_Consigne:_ Recopiez à l'identique, du titre à la dernière phrase, le texte ci-dessous sur le naufrage d'Erai.

_Texte fourni:_

Erai, l'autopsie d'un scandale

Le naufrage d'Erai (Entreprise Rhône-Alpes International) interroge. Cette structure, qui a fait figure de modèle, s'est sabordée en se livrant à une course effrénée au chiffre d'affaires. Pourquoi son bailleur de fonds - le conseil régional de Rhône-Alpes- a-t-il laissé faire, tout au moins si longtemps ? Une course contre la montre est engagée par l'exécutif de Jean-Jack Queyranne pour présenter une offre de reprise du cœur de métier d'ERAI par l'ARDI d'ici au 18 mai prochain. Un premier round de négociation est prévu le 28 avril.
Daniel Gouffé, directeur d'Erai, ici aux côtés du ministre des Affaires étrangères, Laurent Fabius

Créée en 1987 par l'homme d'affaires lyonnais Alain Mérieux, alors premier vice-président du conseil régional de Rhône-Alpes, Erai  "était un bel exemple du service public proposé aux PME. Le taux de satisfaction était de 95 %", se souvient un des anciens cadres poussés dehors comme plusieurs autres. L'agence, subventionnée au moins à 60 % par la Région, et comptant 126 collaborateurs auxquels s'ajoutent les 89 personnes employées dans les filiales, a-t-elle fait le pas de trop en investissant dans le pavillon de Rhône-Alpes pour l'exposition universelle de Shanghai en 2010 ? "C'est le gros arbre qui cache la forêt", répond, sibyllin, Bernard Soulage, vice-président en charge de l'international à la Région Rhône-Alpes et administrateur de la structure dans le collège des collectivités locales.

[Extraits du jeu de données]
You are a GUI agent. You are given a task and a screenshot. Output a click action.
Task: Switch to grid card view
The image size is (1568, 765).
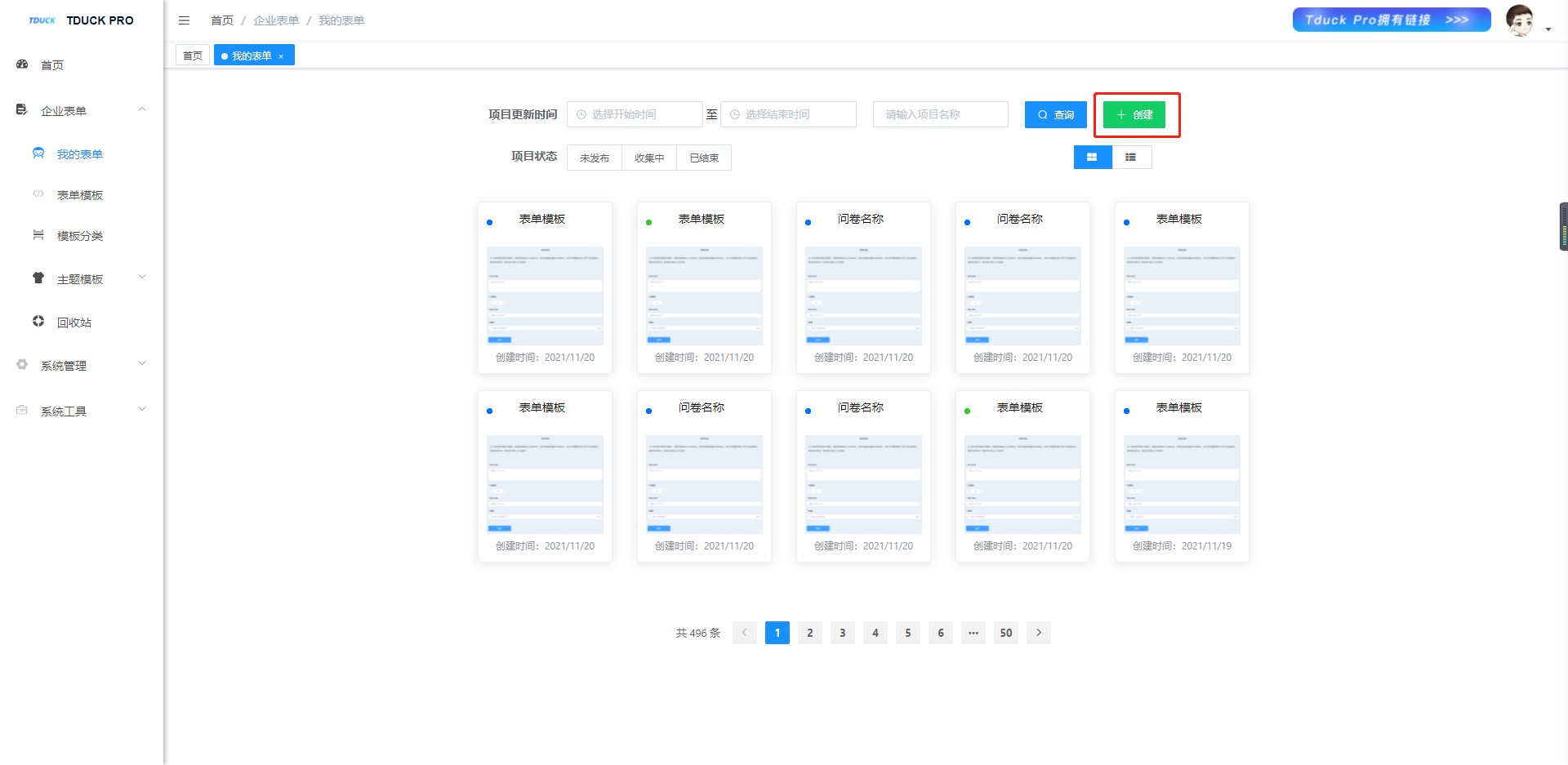(x=1092, y=157)
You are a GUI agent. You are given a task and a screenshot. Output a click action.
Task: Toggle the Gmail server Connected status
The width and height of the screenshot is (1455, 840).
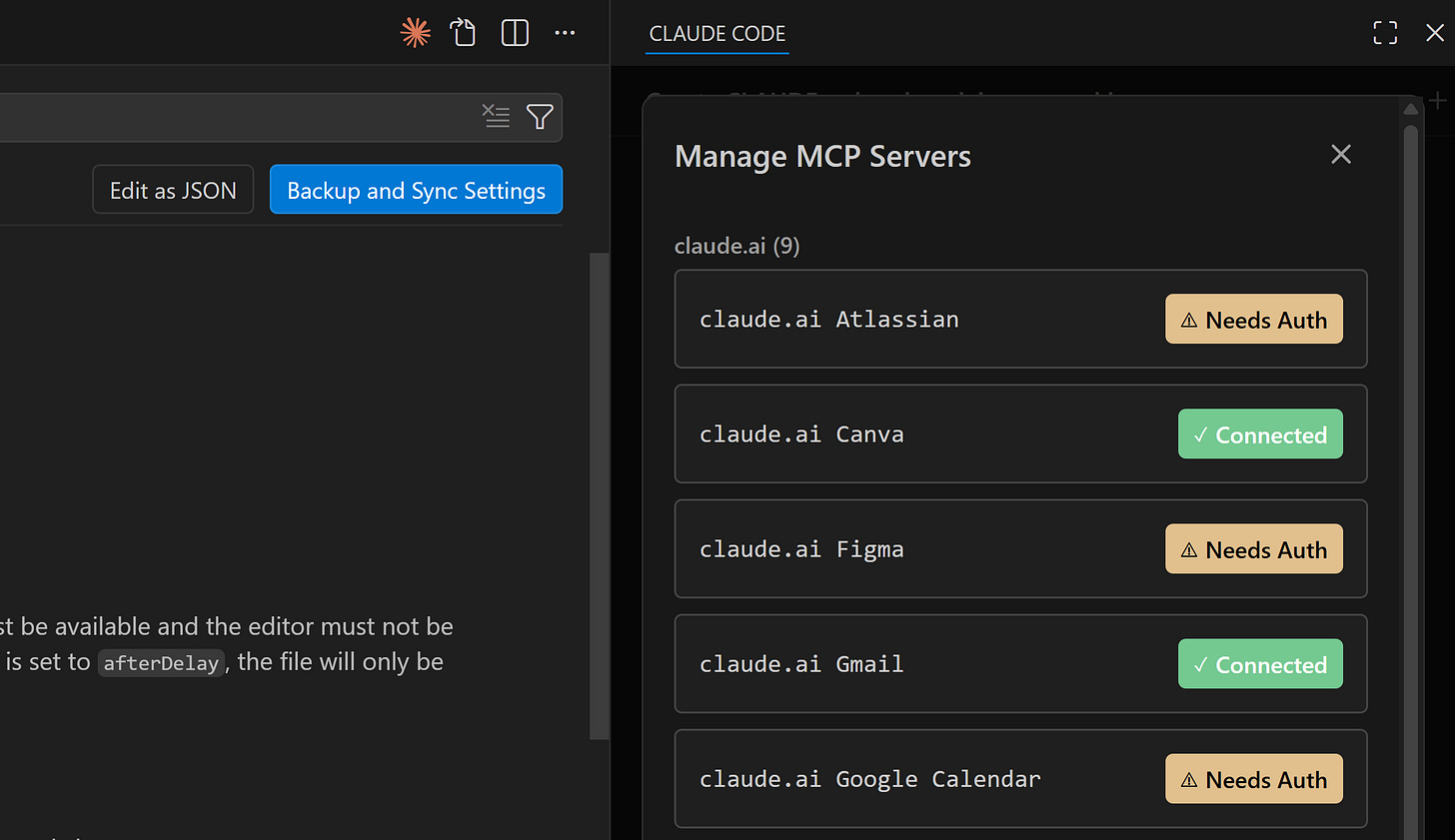pos(1260,663)
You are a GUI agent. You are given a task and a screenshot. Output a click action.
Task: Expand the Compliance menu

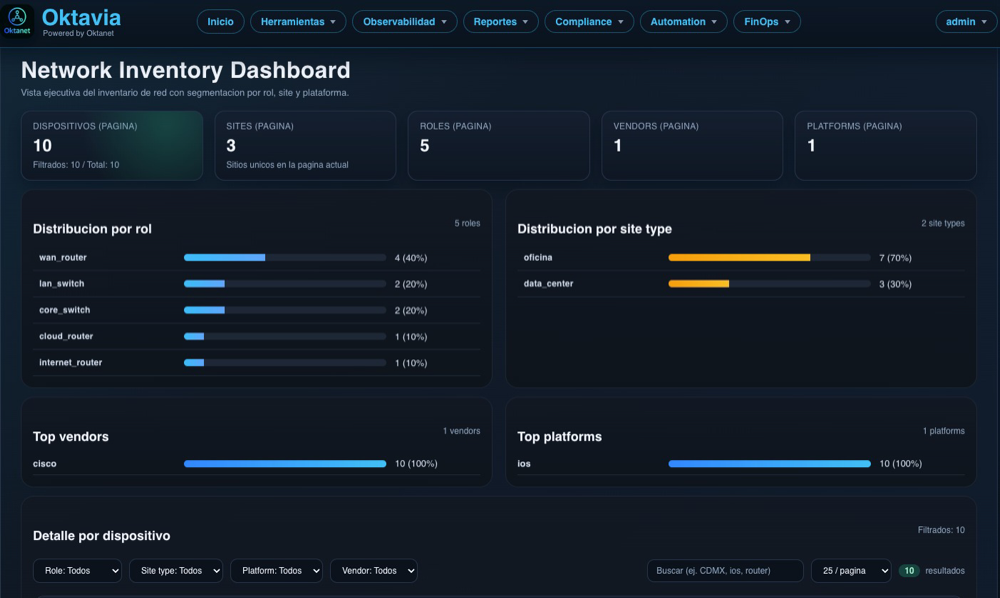click(x=590, y=22)
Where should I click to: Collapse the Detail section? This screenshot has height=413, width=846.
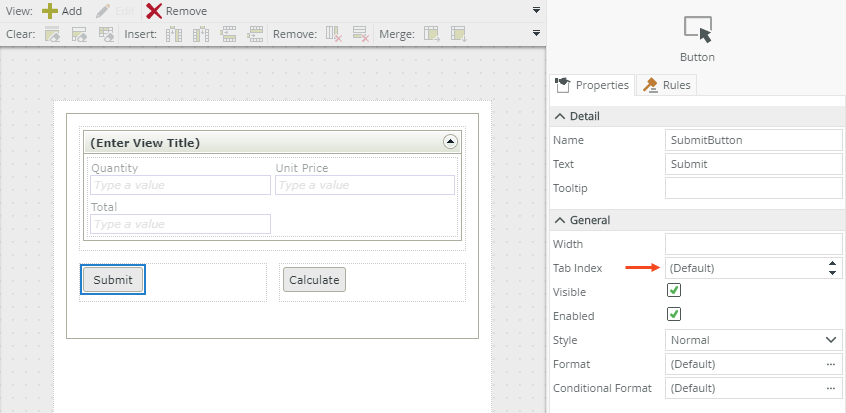click(560, 117)
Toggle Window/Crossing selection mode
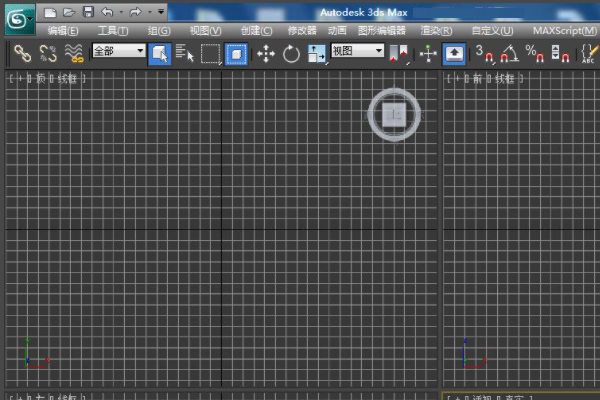Image resolution: width=600 pixels, height=400 pixels. pyautogui.click(x=236, y=53)
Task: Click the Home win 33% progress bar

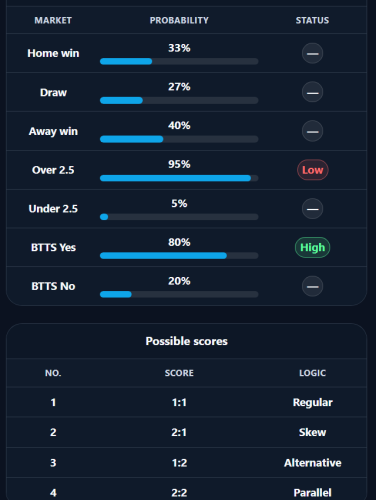Action: pyautogui.click(x=179, y=61)
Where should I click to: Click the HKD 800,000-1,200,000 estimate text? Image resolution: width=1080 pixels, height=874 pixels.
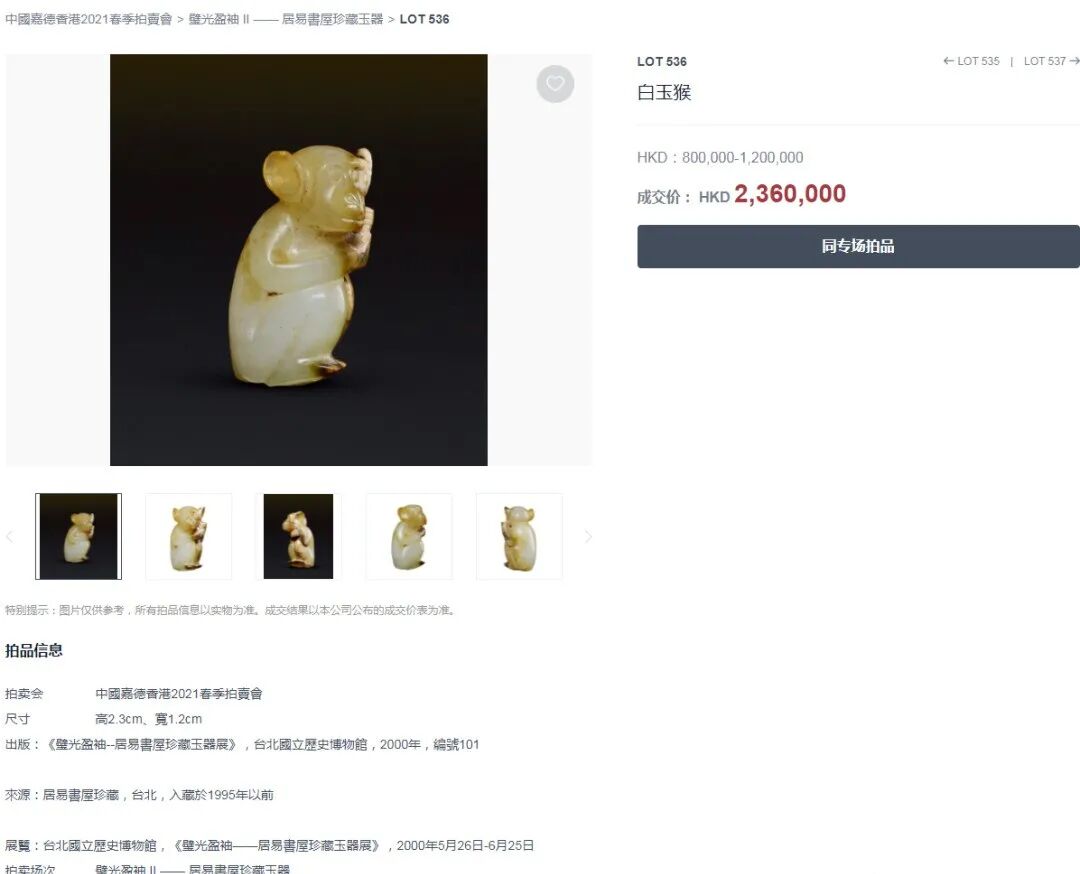720,158
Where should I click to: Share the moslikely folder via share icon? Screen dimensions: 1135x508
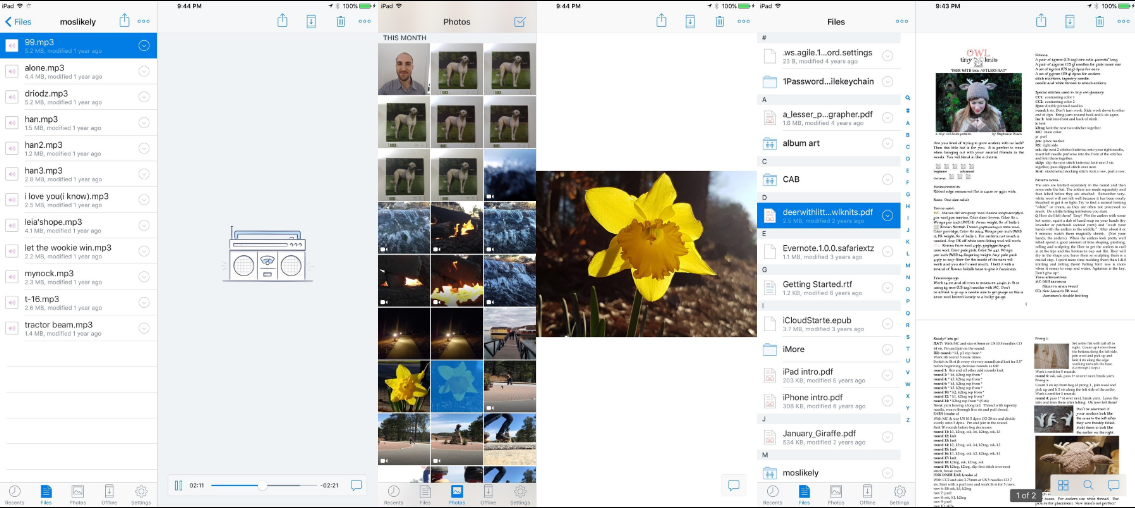pos(125,21)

_Réponse attendue:_
Erai, l'autopsie d'un scandale

Le naufrage d'Erai (Entreprise Rhône-Alpes International) interroge. Cette structure, qui a fait figure de modèle, s'est sabordée en se livrant à une course effrénée au chiffre d'affaires. Pourquoi son bailleur de fonds - le conseil régional de Rhône-Alpes- a-t-il laissé faire, tout au moins si longtemps ? Une course contre la montre est engagée par l'exécutif de Jean-Jack Queyranne pour présenter une offre de reprise du cœur de métier d'ERAI par l'ARDI d'ici au 18 mai prochain. Un premier round de négociation est prévu le 28 avril.
Daniel Gouffé, directeur d'Erai, ici aux côtés du ministre des Affaires étrangères, Laurent Fabius

Créée en 1987 par l'homme d'affaires lyonnais Alain Mérieux, alors premier vice-président du conseil régional de Rhône-Alpes, Erai  "était un bel exemple du service public proposé aux PME. Le taux de satisfaction était de 95 %", se souvient un des anciens cadres poussés dehors comme plusieurs autres. L'agence, subventionnée au moins à 60 % par la Région, et comptant 126 collaborateurs auxquels s'ajoutent les 89 personnes employées dans les filiales, a-t-elle fait le pas de trop en investissant dans le pavillon de Rhône-Alpes pour l'exposition universelle de Shanghai en 2010 ? "C'est le gros arbre qui cache la forêt", répond, sibyllin, Bernard Soulage, vice-président en charge de l'international à la Région Rhône-Alpes et administrateur de la structure dans le collège des collectivités locales.